The night was fine and cool, the never-birds calling to one another in long singsong cries. Charlie tucked himself right up against me like a roly-poly bug and went to sleep. I lay awake for a while, listening to him and the night breathing all around me, and wondered how Peter could fly.
• • •
I thought we would take a boat to the island, but Peter took me to a secret place, so-so-so secret that it didn’t look like anything at first and I thought he was teasing me. We had to go outside the city, a long way, and I was tired when we got there, so tired, but Peter kept smiling and clapping and telling me it would be wonderful, so I kept going even when I wanted to close my eyes and fall down. When we got to the secret place, there was a big tree, and a hole between two thick roots that jutted out of the ground.
“In there,” he said, and pointed.
I thought for sure then that he had tricked me. “That’s nothing but a hole in the ground,” I said, and could hear the tears in my voice.

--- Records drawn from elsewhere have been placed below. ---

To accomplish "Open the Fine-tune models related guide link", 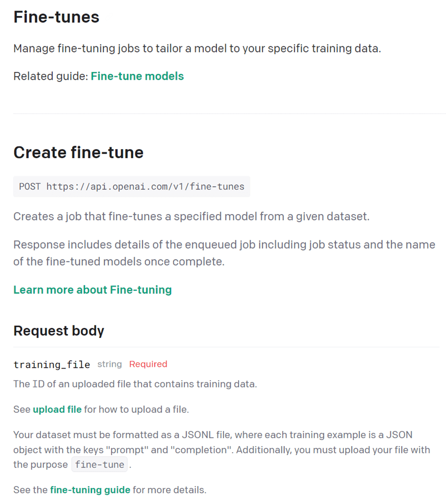I will [137, 76].
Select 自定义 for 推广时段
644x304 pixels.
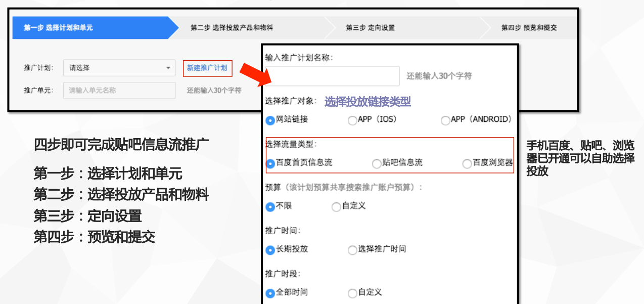(x=352, y=293)
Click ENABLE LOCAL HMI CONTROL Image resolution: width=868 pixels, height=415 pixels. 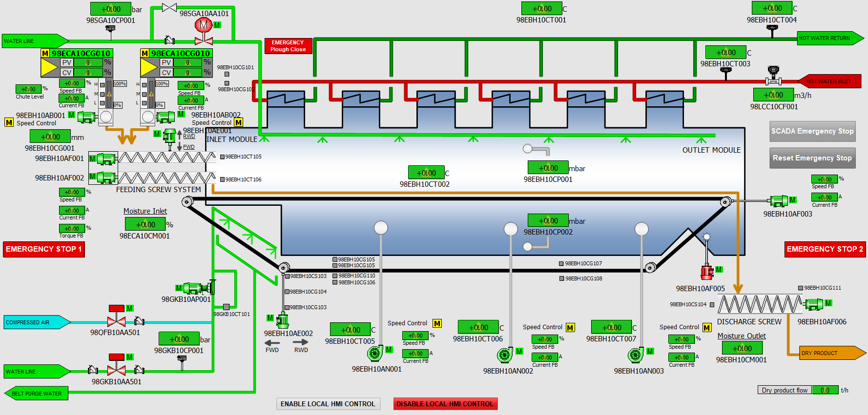pos(328,404)
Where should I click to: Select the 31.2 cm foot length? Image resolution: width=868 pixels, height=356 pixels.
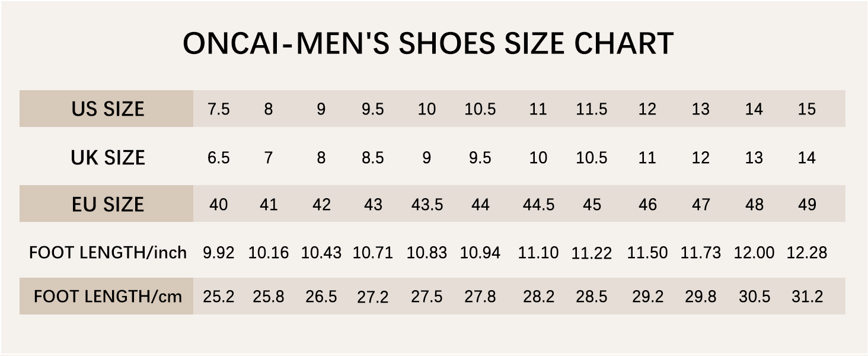pos(806,296)
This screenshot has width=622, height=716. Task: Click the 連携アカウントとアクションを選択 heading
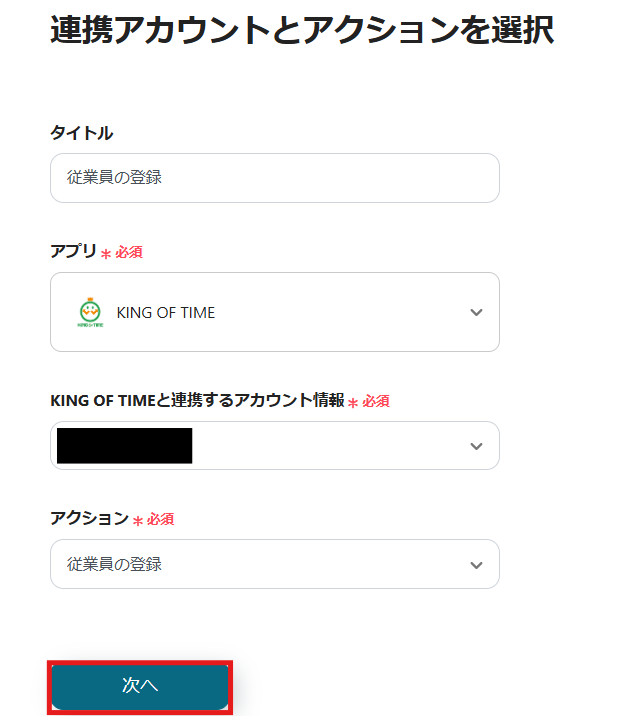(x=301, y=31)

“No, no, it’s not!” he said, and he was so earnest that I believed him again. “It’s magic, and only we know that it’s here.”
He came next to me and put his arm around my shoulder and pointed up over the top of the tree. The tree was very big, bigger than some of the houses in the city, and right above it were two stars. One of them was very bright and one of them was smaller.

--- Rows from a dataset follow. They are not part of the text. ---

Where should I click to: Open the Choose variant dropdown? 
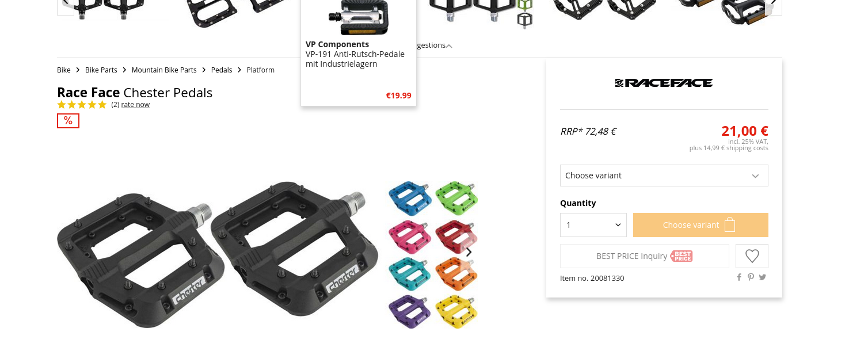coord(664,176)
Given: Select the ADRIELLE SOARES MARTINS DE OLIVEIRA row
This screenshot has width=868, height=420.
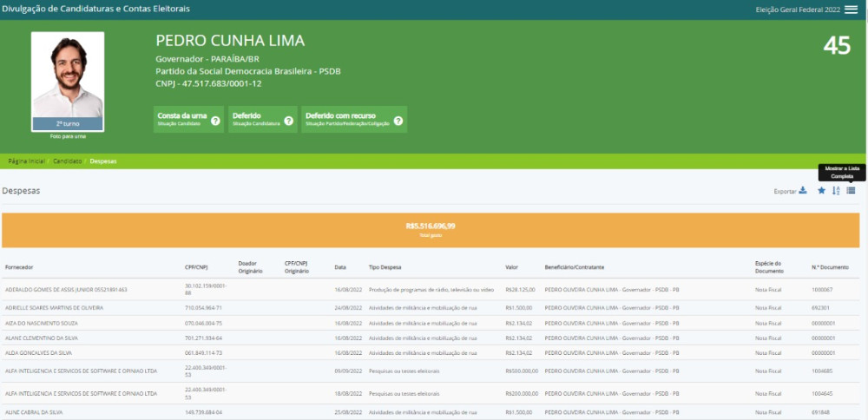Looking at the screenshot, I should click(55, 307).
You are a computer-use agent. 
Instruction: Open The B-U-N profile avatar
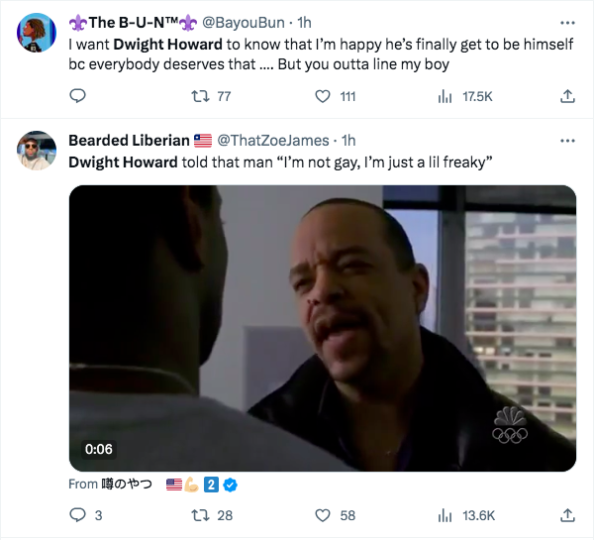click(x=36, y=33)
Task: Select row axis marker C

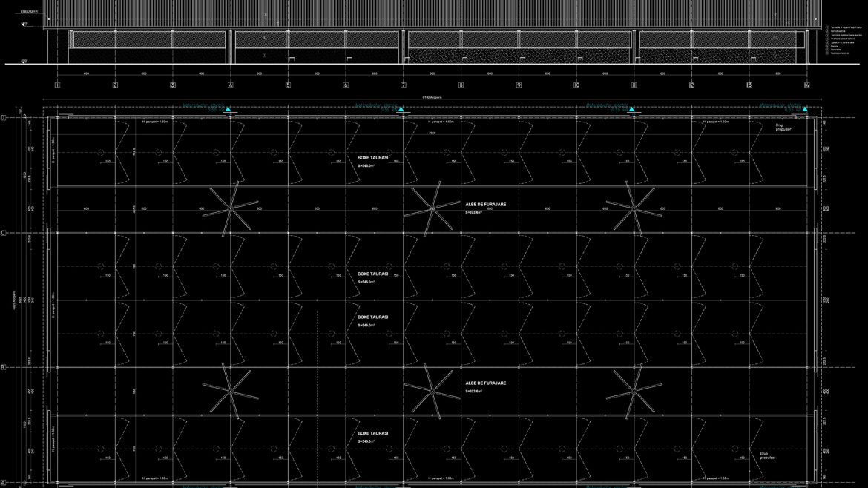Action: (3, 233)
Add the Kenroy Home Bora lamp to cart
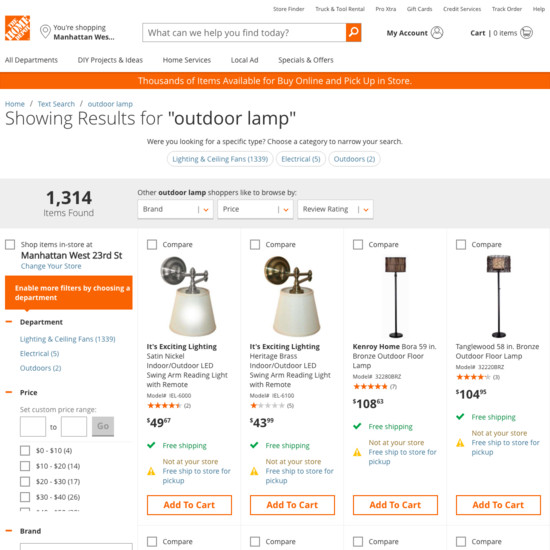Image resolution: width=550 pixels, height=550 pixels. 395,505
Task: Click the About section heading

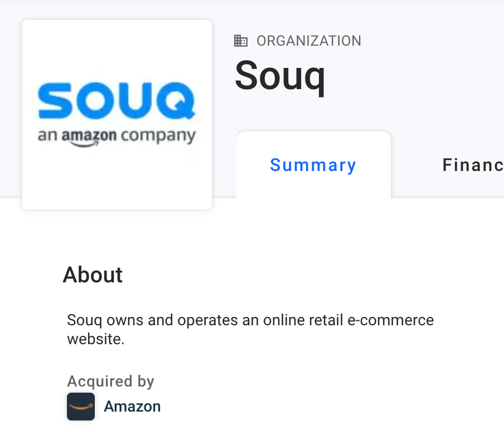Action: [93, 275]
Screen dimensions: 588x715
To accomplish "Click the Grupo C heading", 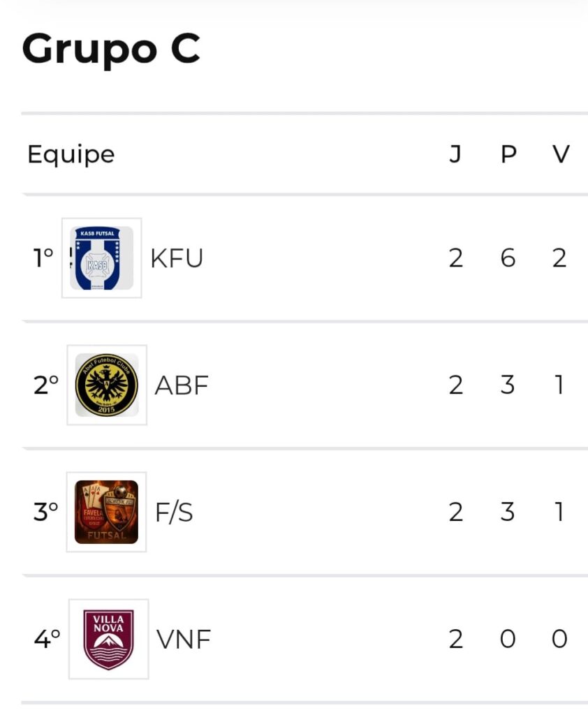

“It’s because of that star,” he said. “The second star to the right. That star shines over my island, and shines over this tree, and if you go inside you’ll come out on the island on the other side.”
He must have seen me doubting, because he said, “I’ll go first, and you follow.”
That seemed a little better to me. If he went first, that meant that he wouldn’t stand outside the hole and pour dirt on me and laugh, which had seemed a possibility. He dashed into the hole and slithered inside so fast I hardly saw him. I stood there, unsure if I should follow or not as there still seemed the chance of a trick.
His head popped out of the hole again like a jack-in-the-box, and his green eyes gleamed in the starlight. “Come on, Jamie, follow me. Follow me and you’ll never grow up!”
I took one step, and then another, and then I was inside and the earth seemed to close all around me.
• • •
The whooping and hollering woke me first, and then the wind brought the smell of the sea ahead of them. They tumbled wild-eyed out of the forest, and many of them just collapsed once they were within sight of the tree.
I sat up and grabbed Fog’s ankle as he danced by, full of mermaid songs. “Where’s Peter?”
“Went to the Other Place,” Fog said. “Said he had to find new boys to make up for Harry and Del.”
I let Fog go, and he fell to his knees and then flat on his face, snoring before his nose even touched the dirt.
Peter had gone to the Other Place without me—again. The last time he’d brought back Nip, a choice he’d known I would never approve. It was clear now that the reason for that was to find a boy with just the right qualities, one who wouldn’t be troubled about slashing a five-year-old’s throat.